*BRIEF:* With the line containing "個人情報の取り扱い (373, 2479)" as the first and the final line of the entries as the last, repeat exactly the lines in that span, including both.

*Data extracted from a collection:*
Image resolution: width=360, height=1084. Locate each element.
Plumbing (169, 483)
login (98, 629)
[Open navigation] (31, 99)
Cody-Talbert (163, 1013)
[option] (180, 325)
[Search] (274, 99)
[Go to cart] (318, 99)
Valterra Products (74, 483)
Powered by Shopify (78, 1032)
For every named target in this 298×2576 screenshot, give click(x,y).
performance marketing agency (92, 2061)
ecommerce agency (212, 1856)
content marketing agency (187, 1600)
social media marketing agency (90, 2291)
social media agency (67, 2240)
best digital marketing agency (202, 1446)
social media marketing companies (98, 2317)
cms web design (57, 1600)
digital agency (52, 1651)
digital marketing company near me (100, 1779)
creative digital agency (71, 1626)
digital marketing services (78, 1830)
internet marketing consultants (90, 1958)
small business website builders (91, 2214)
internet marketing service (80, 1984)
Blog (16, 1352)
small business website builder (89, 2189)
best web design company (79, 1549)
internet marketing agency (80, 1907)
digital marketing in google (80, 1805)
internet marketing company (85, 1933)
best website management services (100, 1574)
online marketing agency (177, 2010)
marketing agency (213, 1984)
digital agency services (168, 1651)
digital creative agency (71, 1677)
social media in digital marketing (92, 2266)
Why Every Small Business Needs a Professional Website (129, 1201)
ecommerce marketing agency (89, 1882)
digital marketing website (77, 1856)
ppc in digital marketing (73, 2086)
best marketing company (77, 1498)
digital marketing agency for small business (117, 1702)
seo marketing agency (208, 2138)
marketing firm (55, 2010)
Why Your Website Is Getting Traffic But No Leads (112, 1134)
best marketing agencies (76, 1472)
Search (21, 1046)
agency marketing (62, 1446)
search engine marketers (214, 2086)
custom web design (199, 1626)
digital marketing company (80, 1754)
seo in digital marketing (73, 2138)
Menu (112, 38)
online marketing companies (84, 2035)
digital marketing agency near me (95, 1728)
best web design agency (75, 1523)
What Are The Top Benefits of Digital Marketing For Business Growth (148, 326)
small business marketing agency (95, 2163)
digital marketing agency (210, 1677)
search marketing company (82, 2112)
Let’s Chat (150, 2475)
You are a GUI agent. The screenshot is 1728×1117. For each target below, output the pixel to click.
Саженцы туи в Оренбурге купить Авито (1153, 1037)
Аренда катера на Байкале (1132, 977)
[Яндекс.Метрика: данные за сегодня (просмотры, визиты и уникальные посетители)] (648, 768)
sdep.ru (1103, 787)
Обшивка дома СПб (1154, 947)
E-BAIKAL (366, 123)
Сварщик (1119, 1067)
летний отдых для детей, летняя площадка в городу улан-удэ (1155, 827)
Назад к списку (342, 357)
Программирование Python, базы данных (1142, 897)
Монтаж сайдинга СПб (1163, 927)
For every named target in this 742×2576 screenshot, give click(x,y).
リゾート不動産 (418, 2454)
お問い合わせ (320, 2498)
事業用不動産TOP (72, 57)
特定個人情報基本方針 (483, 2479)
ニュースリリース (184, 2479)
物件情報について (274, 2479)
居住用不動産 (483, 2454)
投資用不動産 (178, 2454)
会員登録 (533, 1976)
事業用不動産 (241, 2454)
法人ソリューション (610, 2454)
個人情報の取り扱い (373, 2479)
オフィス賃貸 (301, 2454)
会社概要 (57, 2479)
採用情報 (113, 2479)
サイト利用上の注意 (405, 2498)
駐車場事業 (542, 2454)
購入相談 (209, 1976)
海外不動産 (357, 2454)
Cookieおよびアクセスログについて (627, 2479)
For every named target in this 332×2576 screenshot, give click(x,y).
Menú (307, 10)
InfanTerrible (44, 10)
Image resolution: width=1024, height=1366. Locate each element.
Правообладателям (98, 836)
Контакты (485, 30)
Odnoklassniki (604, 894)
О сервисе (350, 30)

*SOLVED EXERCISE:*
個人情報の取り扱い (373, 2479)
オフィス賃貸 (301, 2454)
会社概要 (57, 2479)
採用情報 (113, 2479)
サイト利用上の注意 (405, 2498)
駐車場事業 (542, 2454)
購入相談 (209, 1976)
海外不動産 (357, 2454)
Cookieおよびアクセスログについて (627, 2479)
For every named target in this 332×2576 screenshot, give click(x,y).
Menú (307, 10)
InfanTerrible (44, 10)
Image resolution: width=1024, height=1366. Locate each element.
Правообладателям (98, 836)
Контакты (485, 30)
Odnoklassniki (604, 894)
О сервисе (350, 30)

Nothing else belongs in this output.